_EXTRAIT FOURNI_.
--------------------

Intervention de Serge Dassault

Réunion du 20 juillet 2017 à 15h00
Orientation des finances publiques et règlement du budget et approbation des comptes de l'année 2016 — Suite d'un débat puis adoption définitive d'un projet de loi

Photo de Serge DassaultSerge Dassault :

Madame la présidente, messieurs les ministres, mes chers collègues, il y a deux façons de réaliser un budget : soit on le construit pour l’intérêt général de la France – cela me paraît normal ! –, soit on privilégie « l’État-providence ».

Nos précédents Présidents de la République ont privilégié l’État-providence, multipliant les dépenses de protection sociale sans prévoir leur financement. Ils ont oublié le risque grandissant menaçant l’ensemble de notre système financier, qui risque de s’effondrer lorsque les taux d’intérêt augmenteront.

La France est le pays européen le plus dépensier. Il est temps de changer de méthode, de limiter l’intervention de l’État dans l’économie et de laisser davantage de pouvoir d’achat aux ménages pour qu’ils investissent et favorisent la croissance.

Les Français doivent savoir qu’une épée de Damoclès est suspendue au-dessus de nos têtes. Elle est détenue par les investisseurs, qui nous font – encore… – confiance, en nous prêtant chaque année 200 milliards d’euros à des taux qui restent bas.

À défaut, la France sombrerait dans une faillite retentissante. Une hausse de 5 % de nos taux d’intérêt, soit un niveau équivalent à celui des taux grecs, représenterait un surcoût de 50 milliards d’euros au bout de cinq ans, c’est-à-dire une charge de la dette impossible à financer. Tout le système social que nous connaissons s’écroulerait !

La France ne peut se résoudre à faire faillite. Le Gouvernement ne doit pas négliger le risque d’une méfiance accrue de nos investisseurs, dont les stratégies sont avant tout opportunistes. Or les avertissements se succèdent, sans réaction : en mai dernier, Bruxelles a décidé de maintenir la procédure de déficit excessif à l’encontre de la France.

--------------------

_PROBLÈME 1_.
Modifiez les entrées situées entre la ligne contenant "The height and width of the screenshot is (646, 406)." et celle contenant "pyautogui.click(x=414, y=56)", incluses, en remplaçant "checkerboard" par "chessboard" sans rien changer d'autre, puis redonnez uniquement ces lignes.
Les entrées n'ont aucun rapport avec l'extrait.

_DONNÉES EXTRAITES_.
--------------------

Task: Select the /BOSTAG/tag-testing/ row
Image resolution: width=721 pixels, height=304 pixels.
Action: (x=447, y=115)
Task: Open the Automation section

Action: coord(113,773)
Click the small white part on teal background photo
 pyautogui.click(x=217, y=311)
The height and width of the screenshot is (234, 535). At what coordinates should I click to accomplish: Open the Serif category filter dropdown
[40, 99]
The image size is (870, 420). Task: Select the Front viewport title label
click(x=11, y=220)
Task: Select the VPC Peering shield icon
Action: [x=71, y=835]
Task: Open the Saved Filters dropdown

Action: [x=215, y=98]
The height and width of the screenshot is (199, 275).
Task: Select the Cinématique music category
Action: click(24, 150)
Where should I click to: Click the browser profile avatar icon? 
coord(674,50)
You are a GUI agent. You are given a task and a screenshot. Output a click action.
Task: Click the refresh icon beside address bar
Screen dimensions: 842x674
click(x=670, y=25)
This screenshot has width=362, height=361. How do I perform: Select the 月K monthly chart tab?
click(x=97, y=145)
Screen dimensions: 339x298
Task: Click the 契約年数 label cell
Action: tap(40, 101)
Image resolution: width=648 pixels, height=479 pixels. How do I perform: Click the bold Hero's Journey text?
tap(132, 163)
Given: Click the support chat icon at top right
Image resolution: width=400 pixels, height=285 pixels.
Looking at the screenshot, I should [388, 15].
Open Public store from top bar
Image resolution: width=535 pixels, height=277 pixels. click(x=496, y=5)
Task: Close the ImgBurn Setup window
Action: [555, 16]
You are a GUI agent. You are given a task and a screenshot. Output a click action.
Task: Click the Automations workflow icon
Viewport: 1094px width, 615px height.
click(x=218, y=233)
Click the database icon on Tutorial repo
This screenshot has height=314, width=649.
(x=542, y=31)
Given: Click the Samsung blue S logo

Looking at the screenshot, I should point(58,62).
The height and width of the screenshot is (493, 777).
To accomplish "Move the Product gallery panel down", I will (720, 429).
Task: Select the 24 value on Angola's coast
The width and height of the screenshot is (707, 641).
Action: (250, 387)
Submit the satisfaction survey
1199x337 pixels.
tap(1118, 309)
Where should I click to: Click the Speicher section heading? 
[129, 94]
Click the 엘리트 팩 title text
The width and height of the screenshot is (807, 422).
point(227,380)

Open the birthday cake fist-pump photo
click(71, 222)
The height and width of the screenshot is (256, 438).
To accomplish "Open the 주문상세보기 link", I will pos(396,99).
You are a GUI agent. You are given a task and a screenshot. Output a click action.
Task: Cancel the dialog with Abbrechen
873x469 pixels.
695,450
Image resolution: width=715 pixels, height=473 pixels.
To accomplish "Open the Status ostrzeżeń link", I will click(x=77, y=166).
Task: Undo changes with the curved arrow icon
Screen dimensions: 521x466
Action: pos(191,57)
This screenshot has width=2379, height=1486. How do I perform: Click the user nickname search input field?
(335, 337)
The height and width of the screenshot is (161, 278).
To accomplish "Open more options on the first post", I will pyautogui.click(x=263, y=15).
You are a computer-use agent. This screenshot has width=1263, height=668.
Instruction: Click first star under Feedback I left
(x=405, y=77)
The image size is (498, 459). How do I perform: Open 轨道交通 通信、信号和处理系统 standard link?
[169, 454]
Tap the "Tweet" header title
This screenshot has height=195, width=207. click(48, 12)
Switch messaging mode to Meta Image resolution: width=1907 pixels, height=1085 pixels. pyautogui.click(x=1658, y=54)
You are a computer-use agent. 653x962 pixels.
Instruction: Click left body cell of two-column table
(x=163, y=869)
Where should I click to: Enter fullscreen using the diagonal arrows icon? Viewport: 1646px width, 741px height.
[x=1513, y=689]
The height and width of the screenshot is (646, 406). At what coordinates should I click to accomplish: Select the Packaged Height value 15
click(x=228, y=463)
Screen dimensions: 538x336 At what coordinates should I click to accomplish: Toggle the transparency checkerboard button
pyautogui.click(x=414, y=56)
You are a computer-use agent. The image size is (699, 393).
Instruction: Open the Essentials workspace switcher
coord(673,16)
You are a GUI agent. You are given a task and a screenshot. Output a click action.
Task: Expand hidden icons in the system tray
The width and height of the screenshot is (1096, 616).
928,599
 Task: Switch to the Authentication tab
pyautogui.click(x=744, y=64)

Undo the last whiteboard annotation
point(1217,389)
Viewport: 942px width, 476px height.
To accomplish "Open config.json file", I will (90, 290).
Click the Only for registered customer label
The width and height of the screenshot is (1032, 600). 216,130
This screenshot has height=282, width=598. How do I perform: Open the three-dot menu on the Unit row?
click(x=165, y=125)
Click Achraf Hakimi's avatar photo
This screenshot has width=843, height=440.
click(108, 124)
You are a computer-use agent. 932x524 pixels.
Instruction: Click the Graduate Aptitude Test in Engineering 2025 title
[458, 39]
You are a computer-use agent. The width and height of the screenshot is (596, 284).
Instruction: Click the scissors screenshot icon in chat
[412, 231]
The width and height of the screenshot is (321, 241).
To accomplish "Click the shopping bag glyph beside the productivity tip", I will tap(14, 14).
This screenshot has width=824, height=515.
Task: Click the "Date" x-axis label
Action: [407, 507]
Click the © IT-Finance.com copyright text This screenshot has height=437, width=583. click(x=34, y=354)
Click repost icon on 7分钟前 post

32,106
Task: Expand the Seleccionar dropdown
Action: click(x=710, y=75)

--------------------

_PROBLÈME 2_.
Recopiez à l'identique le passage de l'extrait compris entre "Photo de Serge" et "taux d’intérêt augmenteront.", inclus.

_RÉPONSE COMPLÈTE 1_.
The height and width of the screenshot is (646, 406). At what coordinates should I click to accomplish: Select the Packaged Height value 15
click(x=228, y=463)
Screen dimensions: 538x336 At what coordinates should I click to accomplish: Toggle the transparency chessboard button
pyautogui.click(x=414, y=56)

_RÉPONSE COMPLÈTE 2_.
Photo de Serge DassaultSerge Dassault :

Madame la présidente, messieurs les ministres, mes chers collègues, il y a deux façons de réaliser un budget : soit on le construit pour l’intérêt général de la France – cela me paraît normal ! –, soit on privilégie « l’État-providence ».

Nos précédents Présidents de la République ont privilégié l’État-providence, multipliant les dépenses de protection sociale sans prévoir leur financement. Ils ont oublié le risque grandissant menaçant l’ensemble de notre système financier, qui risque de s’effondrer lorsque les taux d’intérêt augmenteront.